Recorded organ music is not everyone's cup of tea, to be sure-my personal opinion is that one should rent a cathedral to hear it properly-but my Himalayan correspondence suggests that across the face of the contenent there are pro­bably thousands who are passionate about it. It is, of course, still available on several small Euro­pean labels, some of which provide fertile sources for MHS, but the distribution of imports, the qualifications of record salespeople, and the limitation of "classical" record shops to the largest cities put such merchandise beyond the normal reach of most people So O.K., though I have no say in MHS policy, I'll take a bow for the Society.


Calliope is a small French company which seems to specialize in art song and chamber-size instrumental music. Among its offerings from the latter category is a numerous (and, I believe, ex­panding) series called (translated) ''The Golden Book of the French Organ." Ail the records in it are played by Andre lsoir, and several of his of­ferings have garnered prestigious annual prizes as "the best" records of their kind.

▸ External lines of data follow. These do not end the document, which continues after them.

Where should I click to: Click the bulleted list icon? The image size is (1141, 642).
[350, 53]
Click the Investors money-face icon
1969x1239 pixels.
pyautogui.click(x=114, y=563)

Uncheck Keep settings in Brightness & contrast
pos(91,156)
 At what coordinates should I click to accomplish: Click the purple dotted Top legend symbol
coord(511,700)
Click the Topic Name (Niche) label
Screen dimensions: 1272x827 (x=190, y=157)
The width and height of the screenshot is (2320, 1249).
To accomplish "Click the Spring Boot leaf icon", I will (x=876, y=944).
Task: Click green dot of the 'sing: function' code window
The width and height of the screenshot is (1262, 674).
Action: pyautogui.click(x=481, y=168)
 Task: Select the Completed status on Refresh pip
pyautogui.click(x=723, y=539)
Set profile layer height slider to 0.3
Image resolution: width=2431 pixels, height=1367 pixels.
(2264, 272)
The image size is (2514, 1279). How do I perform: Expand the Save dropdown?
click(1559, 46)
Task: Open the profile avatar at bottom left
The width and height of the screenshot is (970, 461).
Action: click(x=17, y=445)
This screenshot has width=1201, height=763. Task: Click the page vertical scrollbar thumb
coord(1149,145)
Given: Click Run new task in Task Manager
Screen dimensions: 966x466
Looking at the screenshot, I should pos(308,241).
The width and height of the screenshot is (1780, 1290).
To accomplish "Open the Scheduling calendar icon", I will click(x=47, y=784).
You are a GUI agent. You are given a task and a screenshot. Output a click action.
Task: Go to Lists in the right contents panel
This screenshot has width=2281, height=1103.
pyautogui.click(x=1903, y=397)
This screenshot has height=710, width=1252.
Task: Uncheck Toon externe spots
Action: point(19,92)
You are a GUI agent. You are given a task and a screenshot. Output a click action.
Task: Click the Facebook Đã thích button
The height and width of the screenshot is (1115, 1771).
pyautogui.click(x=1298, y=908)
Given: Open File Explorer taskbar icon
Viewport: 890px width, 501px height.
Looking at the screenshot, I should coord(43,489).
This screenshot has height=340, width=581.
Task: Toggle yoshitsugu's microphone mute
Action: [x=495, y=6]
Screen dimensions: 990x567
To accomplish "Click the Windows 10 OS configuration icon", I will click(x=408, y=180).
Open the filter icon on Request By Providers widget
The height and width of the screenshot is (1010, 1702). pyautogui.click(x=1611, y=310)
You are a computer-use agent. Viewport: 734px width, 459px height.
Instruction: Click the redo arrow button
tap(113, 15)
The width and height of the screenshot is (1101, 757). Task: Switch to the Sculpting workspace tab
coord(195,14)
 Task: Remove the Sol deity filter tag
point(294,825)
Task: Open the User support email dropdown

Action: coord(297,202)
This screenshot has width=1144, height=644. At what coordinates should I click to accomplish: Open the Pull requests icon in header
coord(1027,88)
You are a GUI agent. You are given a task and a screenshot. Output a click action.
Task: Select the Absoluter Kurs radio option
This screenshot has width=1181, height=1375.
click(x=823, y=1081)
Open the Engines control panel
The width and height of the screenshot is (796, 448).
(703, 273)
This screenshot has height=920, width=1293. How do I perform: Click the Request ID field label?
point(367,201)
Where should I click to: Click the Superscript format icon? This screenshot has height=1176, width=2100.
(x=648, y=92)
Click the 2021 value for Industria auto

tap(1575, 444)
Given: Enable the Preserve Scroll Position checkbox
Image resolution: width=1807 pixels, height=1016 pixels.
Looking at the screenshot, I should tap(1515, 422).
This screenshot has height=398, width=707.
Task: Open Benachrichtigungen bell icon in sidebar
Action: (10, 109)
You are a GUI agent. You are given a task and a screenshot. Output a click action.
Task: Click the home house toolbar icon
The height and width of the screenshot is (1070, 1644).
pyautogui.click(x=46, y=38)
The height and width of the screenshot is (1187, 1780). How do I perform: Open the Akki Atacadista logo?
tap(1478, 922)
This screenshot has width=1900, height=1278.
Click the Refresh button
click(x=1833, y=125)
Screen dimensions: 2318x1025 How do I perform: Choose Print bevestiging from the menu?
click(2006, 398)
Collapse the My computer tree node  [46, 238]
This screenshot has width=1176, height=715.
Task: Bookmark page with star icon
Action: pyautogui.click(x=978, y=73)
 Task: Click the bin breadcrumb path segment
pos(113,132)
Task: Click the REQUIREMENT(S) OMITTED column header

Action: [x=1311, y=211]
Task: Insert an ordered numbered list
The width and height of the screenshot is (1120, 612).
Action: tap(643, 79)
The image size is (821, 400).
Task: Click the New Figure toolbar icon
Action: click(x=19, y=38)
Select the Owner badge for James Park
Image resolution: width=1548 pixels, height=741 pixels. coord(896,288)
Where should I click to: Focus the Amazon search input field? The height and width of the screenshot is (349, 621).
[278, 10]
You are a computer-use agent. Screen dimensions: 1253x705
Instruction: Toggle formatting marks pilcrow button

Born in northeastern France, lsoir will be 51 next year ;1986), making him a bit too young to have been included in Grove and the 1978 edi­tion of Baker's. (Poverty has so far precluded my buying the more recent edition.) A product of the Paris Conservatoire, he graduated in 1960 with a first prize in organ, which more recently he has taught at the University of Angers. (Lest that name conjure up visions of warfare between the inmates, it is pronounced Anh-ZHAIR). lsoir was, at last report, organist of the Parisian church of St. Severin.


At the risk of again offending the national pride of the French (of whom I'm really very fond when they aren't being stuffy), I am tempted to say they've been living on the spiritual income of the Grand Century for the last 300 years. The Grand Century was, of course, the 17th, chiefly occupied by Louis XIV ("the Sun King," though he really wasn't all that bright) and carpeted by wall-to-wall wars, most of them involving France's trying to impose her physical presence on areas of Europe over which she had already claimed cultural supremacy. But it was also the century that saw French organ music (and organs) appear almost out of nowhere and soar to great heights.

Whether the organ at St. James in Compiegne was constructed then is unlikely, since its first known stage is termed "Renaissance," but other­wise it embodies a history of the French organ, having, over the centuries, been rebuilt by one of the Clicquots, Cavaille-Coll, and the contem­porary firm of Haerpfer and Erman, which, leav­ing certain of its predecessor's additions, returned it to its baroque glory.


The first French organ composer of moment was Jean Titelouze, who published a collection of organ hymns in 1623. Then, strangely, half a century went by before there was further signifi­cant production, manifested in the first organ book of Guillaume Gabriel ("Geegee") Nivers (ca. 1632-1714), published in 1665. Nivers, whose music took account of both the sacred and secular music current in his day, and the poten­tialities of the French organ as it had developed, is generally regarded as the true father of French baroque organ music. lsoir here plays a suite of little pieces from his third and final book (1675).


Andre Raison, born a generation later (d. 1719), is a shadowier figure. We know that he was organist of Ste. Genevieve du Mont, the royal abbey church in Paris, and of the college of the Jacobins, that he taught the composer Clerambault, and (from his will) that he did just fine for himself. His offertory is based on the cry "Long live the King!" and marks the official emergence of the king in 1687 after a dangerous illness.


Jacques Boyvin (ca. 1649-1706), as annotator Harry Halbreich says, is probably the least known of the three composers-perhaps because he lived and worked away from Paris, having served as organist of Rouen Cathedral from the age of 21 until his death. At the outset, he played Titelouze's own organ. In 1684 a lightning bolt wiped it out, and it was rebuilt by the great Robert Clicquot, patriarch of that clan. Boyvin was delighted at the outcome of his seeming misfortune, and his two books of organ suites (ca. 1689 and 1700) clearly reflect the wide potential for color offered by the new instrument. Halbreich finds his music more profound and more emotion-charged than that of his confreres on the record.